Interesting aside: in 2011 in Massachusetts a Genetic Bill of Rights was proposed which would have, among other things, basically extended GINA-like protections to life, long-term care and disability insurance.  It looks like it hasn’t passed yet:

But it does seem like the kind of thing Massachusetts would do first, so don’t rule it out in the longer term.

As you can see from my conversation with my primary care physician (n = 1), making medical sense of your genome is far from straightforward.  Across the world, at conferences, on Twitter and on blogs, scientists and doctors are debating the proper place of the genome in health care.  I have little to add to that debate except for my personal experience.  During the two months we awaited Sonia’s genetic test results for fatal familial insomnia, we had no idea what we would do if she came up positive.  Time had stopped for us.  There was nothing to do but try to breathe deeply and hope.  When we got her results, time came unstuck.  Within a few days we had decided to throw all chips on the table in an all-out battle to cure prion diseases.  Now we have this blog, and our non-profit, our new careers as scientists, and a newfound sense of purpose, satisfaction and happiness.  All of which is a total surprise to us.  Until you get the information, your genome is DKDK: stuff you don’t know you don’t know.

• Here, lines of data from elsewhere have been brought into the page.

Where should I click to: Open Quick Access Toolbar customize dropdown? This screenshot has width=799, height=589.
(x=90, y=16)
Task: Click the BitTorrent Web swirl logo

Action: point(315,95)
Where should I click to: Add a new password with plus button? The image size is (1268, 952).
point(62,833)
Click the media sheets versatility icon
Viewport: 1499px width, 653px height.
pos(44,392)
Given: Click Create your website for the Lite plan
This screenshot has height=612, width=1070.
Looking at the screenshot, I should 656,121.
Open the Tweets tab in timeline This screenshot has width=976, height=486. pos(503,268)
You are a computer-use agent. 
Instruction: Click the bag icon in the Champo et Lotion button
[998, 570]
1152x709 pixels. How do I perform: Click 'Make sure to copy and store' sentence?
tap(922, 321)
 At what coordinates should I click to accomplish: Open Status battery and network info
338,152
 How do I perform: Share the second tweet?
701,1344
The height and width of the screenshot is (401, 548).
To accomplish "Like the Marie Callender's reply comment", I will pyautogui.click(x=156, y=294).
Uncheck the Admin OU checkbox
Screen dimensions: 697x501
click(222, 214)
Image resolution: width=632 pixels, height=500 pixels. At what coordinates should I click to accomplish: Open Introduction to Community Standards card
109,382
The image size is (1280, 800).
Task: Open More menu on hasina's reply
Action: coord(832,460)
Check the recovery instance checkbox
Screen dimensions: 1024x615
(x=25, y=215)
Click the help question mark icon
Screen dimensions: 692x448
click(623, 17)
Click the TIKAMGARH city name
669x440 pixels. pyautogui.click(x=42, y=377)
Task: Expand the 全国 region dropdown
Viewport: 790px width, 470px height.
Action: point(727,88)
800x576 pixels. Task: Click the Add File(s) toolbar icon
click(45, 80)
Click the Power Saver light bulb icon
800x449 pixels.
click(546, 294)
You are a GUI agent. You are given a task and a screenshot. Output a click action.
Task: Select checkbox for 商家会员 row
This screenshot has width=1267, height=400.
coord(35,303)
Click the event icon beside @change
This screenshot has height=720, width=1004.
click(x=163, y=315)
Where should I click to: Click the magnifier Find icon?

Odds are, and I sincerely hope, that your genome is much more boring than Sonia’s and that 23andMe doesn’t tell you anything worthy of your embarking on a quest.  And there is plenty they can’t tell you anyway.  As mentioned above, they have trouble calling really rare variants even when the SNPs are present on their chip; plenty of other rare variants aren’t even on the chip; they can’t tell you anything about repeat expansions, chromosomal rearrangements or many other sorts of genomic variation.  And even for the SNPs they do genotype, science is only beginning to be able to assign any meaningful health implications to a few of them.  I expect all of this to improve dramatically over time.  But for $99, why wait?  Already, you could learn something that will save your life.  At the very least, it will make for some really good conversation.

Reminder: CureFFI.org does not provide medical nor legal advice.